Method: We introduce OPeRA, the first publicly available shopping behavior simulation dataset featuring quadruple-aligned annotations: user personas, visual observations, action sequences, and intrinsic rationales. We design a digital-twin-oriented simulation benchmark, collecting real-world interactions via a custom browser extension and capturing cognitive processes through just-in-time structured questionnaires. Multimodal temporal alignment and privacy-preserving annotation yield hundreds of complete shopping sessions.

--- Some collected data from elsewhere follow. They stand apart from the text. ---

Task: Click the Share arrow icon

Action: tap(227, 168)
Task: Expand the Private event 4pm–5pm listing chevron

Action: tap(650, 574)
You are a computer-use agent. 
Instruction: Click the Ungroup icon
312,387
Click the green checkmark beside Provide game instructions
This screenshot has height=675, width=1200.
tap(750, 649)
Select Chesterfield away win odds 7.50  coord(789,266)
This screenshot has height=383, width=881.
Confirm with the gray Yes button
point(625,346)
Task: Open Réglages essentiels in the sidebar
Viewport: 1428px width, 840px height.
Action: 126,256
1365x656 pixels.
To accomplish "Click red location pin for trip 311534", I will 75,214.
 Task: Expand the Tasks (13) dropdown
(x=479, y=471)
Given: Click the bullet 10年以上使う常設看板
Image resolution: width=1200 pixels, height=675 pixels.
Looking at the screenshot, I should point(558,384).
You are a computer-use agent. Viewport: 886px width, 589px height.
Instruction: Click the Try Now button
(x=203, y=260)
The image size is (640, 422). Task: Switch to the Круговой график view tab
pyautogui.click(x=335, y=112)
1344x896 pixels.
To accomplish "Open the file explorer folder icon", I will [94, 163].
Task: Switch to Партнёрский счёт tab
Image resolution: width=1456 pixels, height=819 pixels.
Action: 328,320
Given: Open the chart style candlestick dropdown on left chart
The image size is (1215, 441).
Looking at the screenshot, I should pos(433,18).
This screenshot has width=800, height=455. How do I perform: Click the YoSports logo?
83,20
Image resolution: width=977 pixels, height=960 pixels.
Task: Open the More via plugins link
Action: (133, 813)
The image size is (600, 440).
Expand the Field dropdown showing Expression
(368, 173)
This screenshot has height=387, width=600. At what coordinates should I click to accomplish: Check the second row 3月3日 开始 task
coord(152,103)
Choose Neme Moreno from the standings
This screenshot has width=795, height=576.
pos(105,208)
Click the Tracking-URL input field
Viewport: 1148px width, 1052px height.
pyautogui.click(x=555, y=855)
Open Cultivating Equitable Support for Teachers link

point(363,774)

Contribution/Results: Joint prediction of actions and rationales significantly improves performance: baseline models achieve 17.3% higher accuracy than single-task counterparts, empirically validating LLMs’ capacity to model users’ dynamic intentions in e-commerce contexts.
📝 Abstract
Can large language models (LLMs) accurately simulate the next web action of a specific user? While LLMs have shown promising capabilities in generating ``believable'' human behaviors, evaluating their ability to mimic real user behaviors remains an open challenge, largely due to the lack of high-quality, publicly available datasets that capture both the observable actions and the internal reasoning of an actual human user. To address this gap, we introduce OPERA, a novel dataset of Observation, Persona, Rationale, and Action collected from real human participants during online shopping sessions. OPERA is the first public dataset that comprehensively captures: user personas, browser observations, fine-grained web actions, and self-reported just-in-time rationales. We developed both an online questionnaire and a custom browser plugin to gather this dataset with high fidelity. Using OPERA, we establish the first benchmark to evaluate how well current LLMs can predict a specific user's next action and rationale with a given persona andhistory. This dataset lays the groundwork for future research into LLM agents that aim to act as personalized digital twins for human.